- Education: Virginia Union University Emory University Harvard Kennedy School

= Adam Russell Taylor =

American activist, speaker, and non-profit executive

Adam Russell Taylor is president of Sojourners, a Christian nonprofit organization focused on the biblical call to social justice. He is also the author of A More Perfect Union: A New Vision for Building the Beloved Community and Mobilizing Hope: Faith-Inspired Activism for a Post Civil Rights Generation. Taylor is ordained in the American Baptist Church and Progressive National Baptist Convention.

== Early career and education ==
Taylor previously served as the vice president in charge of advocacy at World Vision U.S., as well as the executive director at Global Justice. He also led the Faith Initiative at the World Bank Group.

From 2009 to 2010, Taylor was a White House Fellow, serving in the White House Office of Cabinet Affairs, Intergovernmental Affairs, and Public Engagement. Taylor is also a member of the inaugural class of the Aspen Institute Civil Society Fellowship.

Taylor is a graduate of Emory University, the Harvard University Kennedy School of Government, and the Samuel DeWitt Proctor School of Theology.

== Sojourners ==
Taylor has been president of Sojourners since November 2020. He is the first president since founder Jim Wallis, and the organization's first African-American president. He formerly served as the chair of the board and as the senior political director and executive director.

As president of Sojourners, Taylor regularly appears as a speaker at colleges and universities, denominational meetings, faith conferences, and other gatherings.

=== Advocacy ===
Taylor's work largely focuses on issues such as racial justice, economic justice, voting rights, global development and human rights, and immigration, as well as building Martin Luther King Jr.'s and other civil rights leaders' vision of the Beloved Community.

Taylor is involved with several advocacy groups, including the Circle of Protection, a coalition of church leaders working to address poverty and hunger through advocacy work. Together, the church bodies in the Circle of Protection have close to 100 million members. In February 2021, the Circle of Protection sent a letter to the Biden administration and members of Congress calling for another round of COVID-19 relief legislation.
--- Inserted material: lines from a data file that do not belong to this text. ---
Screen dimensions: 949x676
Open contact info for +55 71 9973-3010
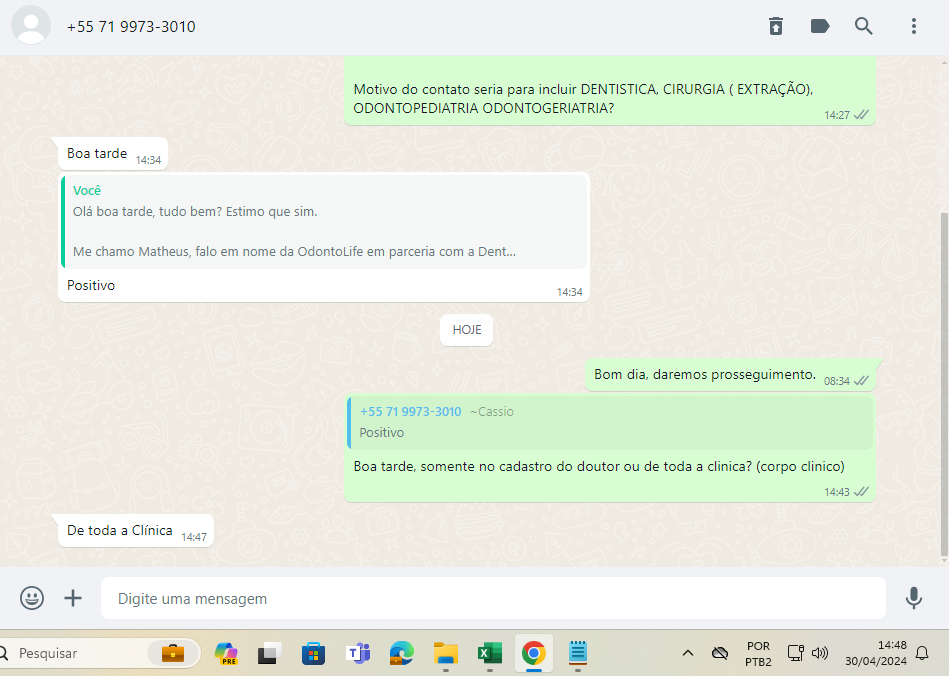[131, 27]
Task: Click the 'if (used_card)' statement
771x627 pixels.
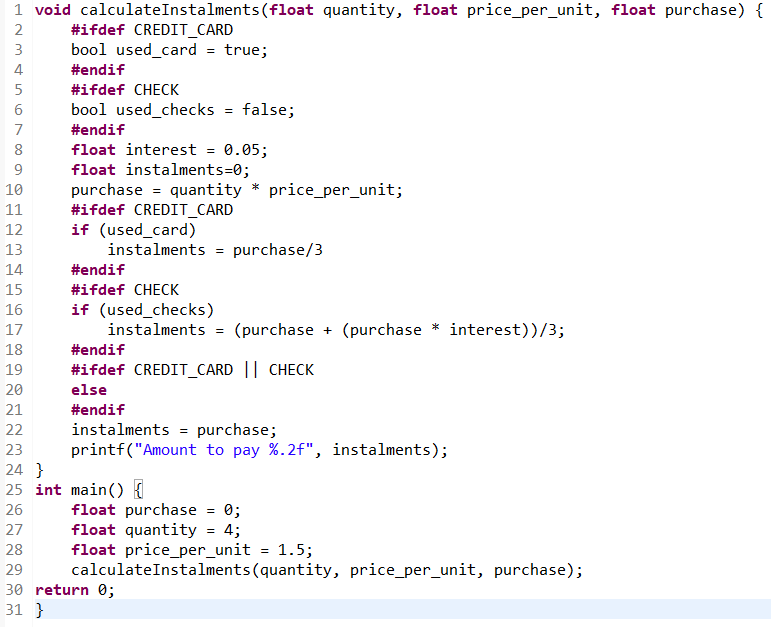Action: 133,230
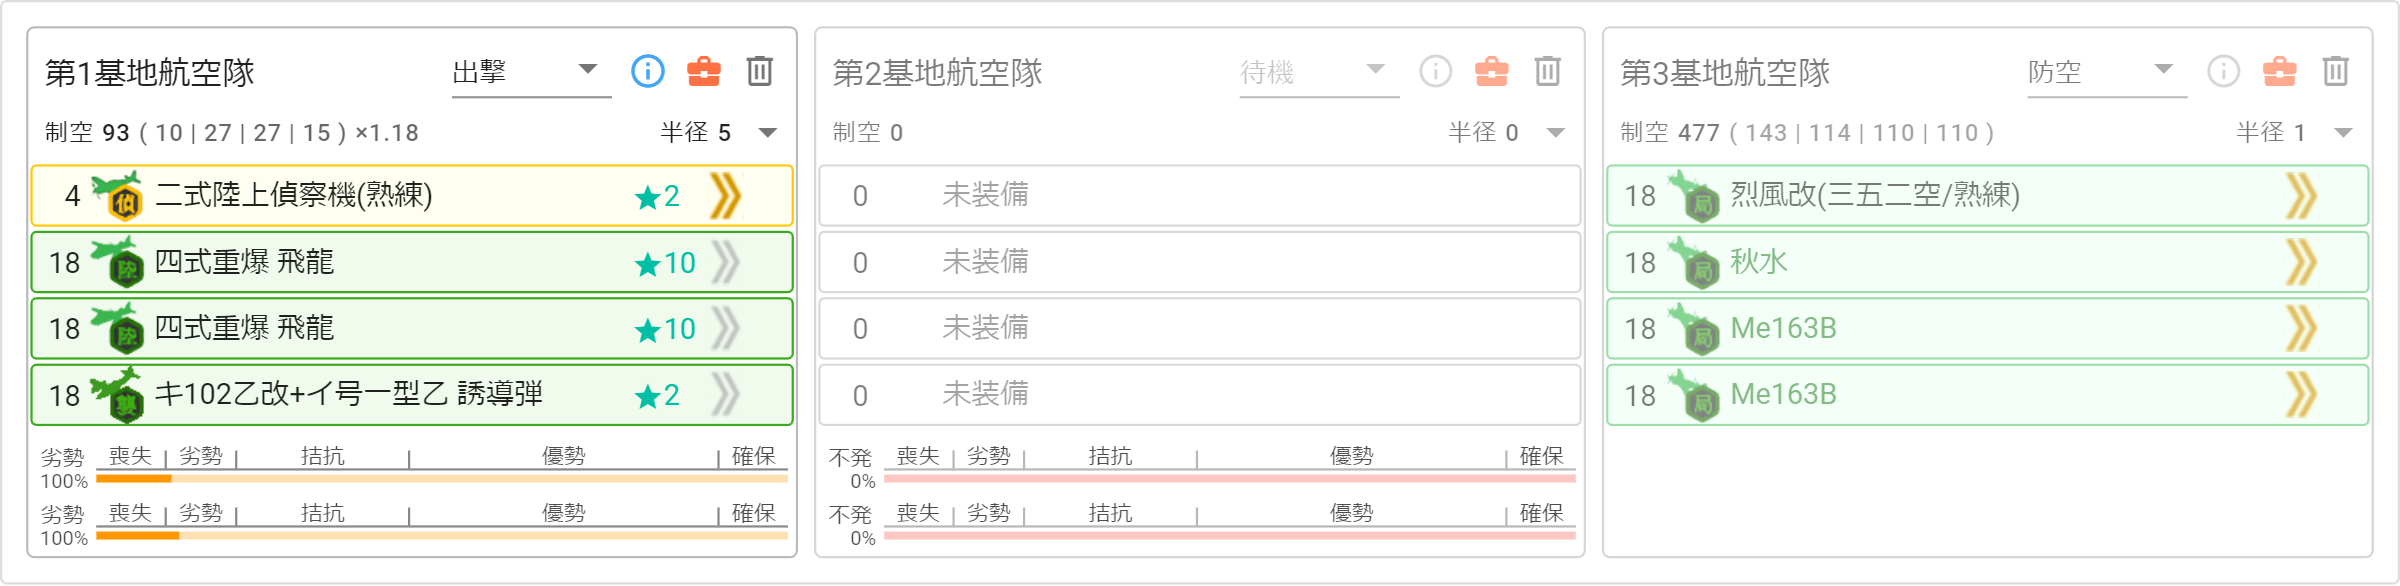Click the ★10 improvement of the first 四式重爆 飛龍

tap(665, 263)
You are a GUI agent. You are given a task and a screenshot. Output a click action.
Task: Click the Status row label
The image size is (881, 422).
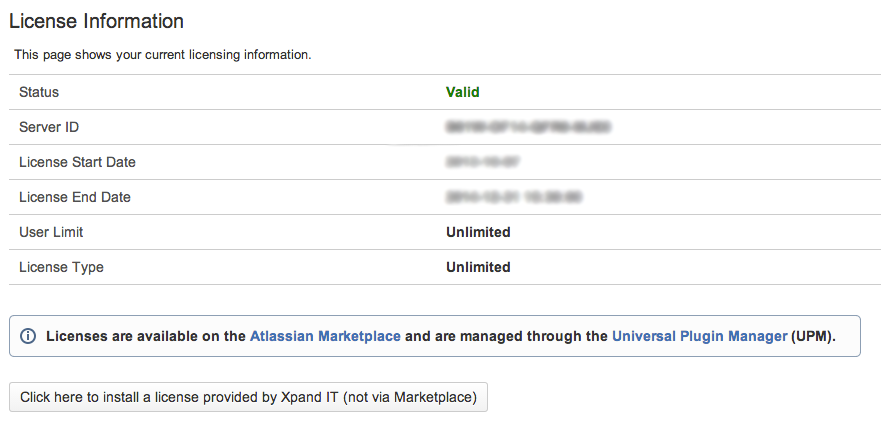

When sending out that letter, Taylor said, "The moral obligation of this nation to combat the pandemic is a moral imperative for Christians." Taylor is also involved with the Faiths4Vaccines campaign, a multifaith coalition of religious leaders and medical professionals working to resolve gaps in vaccine outreach.

==== Black Lives Matter movement ====
Following the murder of George Floyd, Taylor wrote, "As a father of two black sons, I can’t breathe today because I refuse to accept a law enforcement system that so often treats black bodies as being presumed guilty or an immediate danger." On June 2, 2020, he and Wallis criticized then-President Donald Trump for tear gassing peaceful protestors in order to take a picture holding a Bible in front of St. John's Episcopal Church.

In July 2021, Taylor called for a "modern-day equivalent of the Freedom Summer," arguing that American democracy was at stake.

==== 2020 election and aftermath ====
Taylor helped to lead Sojourners' Lawyers & Collars initiative, which, through a partnership with the Skinner Leadership Institute and the National African-American Clergy Network, mobilized faith leaders to advocate for voting rights and act as a moral presence at voting sites across the country. On Election Day, he served as a poll chaplain in Philadelphia.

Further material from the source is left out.